Empat penampakan itu, di luar mimpi kanak-kanakmu, dalam dunia nyata, adalah sesuatu yang sungguh sangat biasa: seorang tua, orang sakit, sesosok mayat, dan orang suci. Tetapi, dalam mimpi kanak-kanakmu itu, entah kenapa pula, engkau lalu menangis, meraung-raung, terbangun, tidur dan mimpi lagi, menangis lagi, meraung-raung lagi, tidur lagi, mimpi lagi, menangis lagi meraung-raung lagi …
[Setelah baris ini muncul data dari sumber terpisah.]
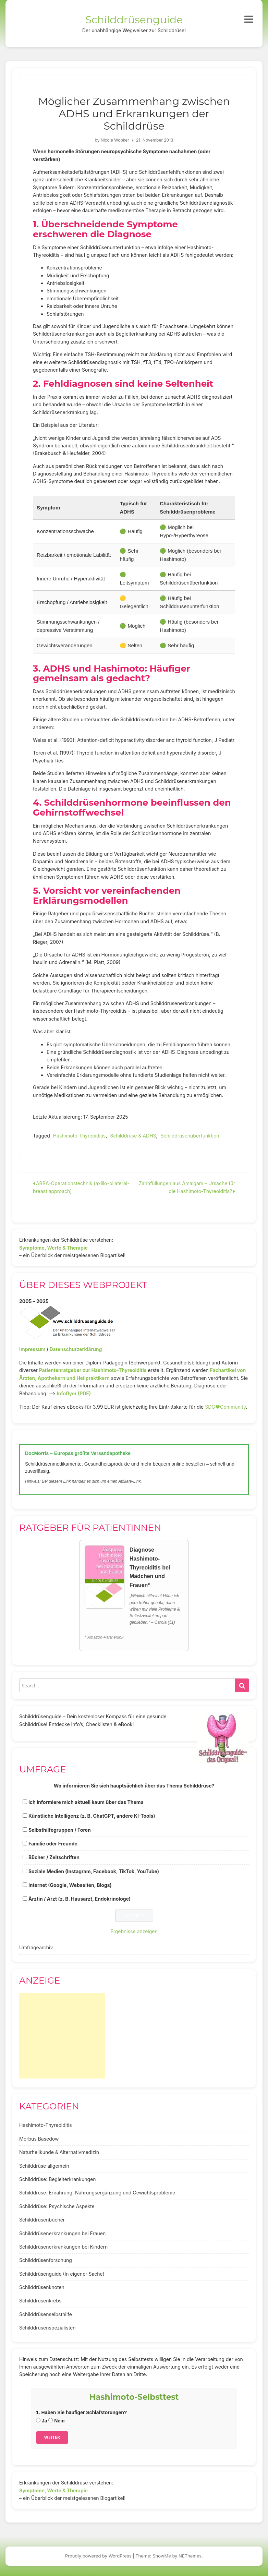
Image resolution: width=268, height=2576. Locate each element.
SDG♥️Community (225, 1407)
Bahkan terus menangis, terus meraung-raung, pada mimpi di mana orang itu menjelma jadi sosok entah siapa yang bukan dirinya. Bahkan terus menangis meraung-raung pada mimpi di mana orang itu menjelma jadi sosok entah siapa yang diciptakan orang-orang ribuan tahun lalu. Sosok yang menguasai daratan, menguasai lautan, yang memisahkan bumi dari sorga; sosok teragung, adi-insani, yang menjaga kesuburan, kehidupan kekal, menguasai dunia orang mati, penyelamat segala mara segala bahaya, penyembuh segala yang sakit.
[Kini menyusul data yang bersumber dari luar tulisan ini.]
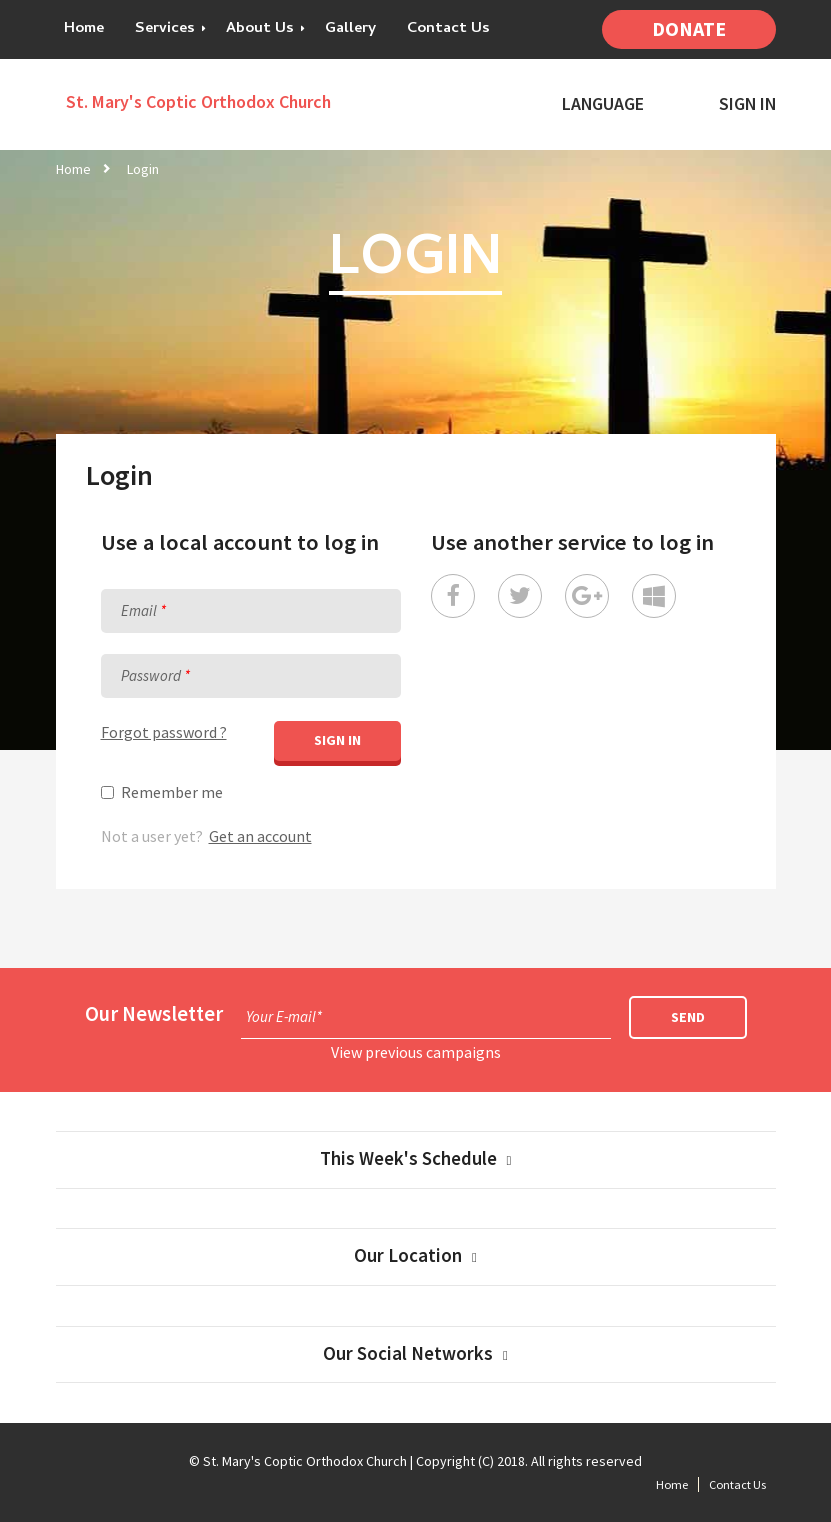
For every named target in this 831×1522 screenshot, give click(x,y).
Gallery (350, 29)
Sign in (337, 740)
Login (143, 169)
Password (151, 675)
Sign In (747, 104)
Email (139, 610)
Engkau tetap tahu dan bisa mengenali sosok itu seperti apa pun ia beralih rupa, tak lain, karena batu tapakan di kedua kakinya. Batu tapakan itu selalu ada, tak lain pula, karena bila kakinya langsung menjejak mencecah sesuatu, maka segala atau setiap apa pun yang dijejak dicecah itu akan hancur-menjelma jadi debu.
Dan di suatu mimpi kanak-kanak lain, seperti orang itu, kau pun jatuh demam. Bukan karena “empat penampakan”, melainkan karena apa yang disebut orang itu sebagai “jalan utama berunsur delapan”.
Tetapi begitulah, setelah kau masuk ke jalan itu, sebuah jalan tua yang sudah terbentang sejak ribuan tahun lalu; setelah kau mengenal delapan unsur itu, unsur yang jauh lebih tua dari segala unsur kimia dan segenap turunannya di sekolah remajamu, engkau pun lalu sembuh. Dan bukan hanya sembuh. Karena, setelahnya pula, kau tak menangis lagi. Tak menangis lagi tak meraung-raung lagi.
Lima, tentang Godaan
Di luar semua hal aneh dan mengherankan, apakah yang paling tak masuk akal dari mimpi kanak-kanakmu? Sebelum mengabaikan atau tergoda untuk tak memberikan jawaban, engkau berkata: masuklah ke dalam mimpiku, maka pertanyaan itu akan hilang dari kepalamu. Atau: berdirilah kau di sini, di tempatku berdiri, karena pertanyaan itu lahir di sana, di tempat engkau berada.
Dan begitulah semua tak bisa dilihat dari masuk akal atau tidak. Apa yang ada di dunia nyata, bisa menjelma jadi tak ada, atau sebaliknya. Apa yang kau sebut mimpi kanak-kanak, bisa jadi adalah mimpi dewasa, atau, jangan-jangan, sebenarnya, adalah mimpi tanpa usia.
Maka begitulah, dalam suatu mimpi kanak-kanakmu, kau lihat orang yang bernama Hawking itu, dengan wajah sangat polos seperti kanak-kanak, ataukah sebenarnya sangat serius seperti orang dewasa, enteng berkata, “Kita, akhirnya, menemukan sesuatu yang tidak memiliki penyebab karena tak ada waktu untuk suatu penyebab berada di dalamnya.”
Kita, akhirnya, menemukan sesuatu yang tak masuk akal karena tidak ada waktu untuk sesuatu yang masuk akal berada di dalamnya. Sangat sederhana.
Gus tf Sakai lahir dan menetap di Payakumbuh, Sumatera Barat. Buku kumpulan cerpennya antara lain Kemilau Cahaya dan Perempuan Buta (2004) meraih SEA Write Award dari Kerajaan Thailand dan Perantau (2007) meraih Khatulistiwa Literary Award. Ia juga dikenal sebagai penyair.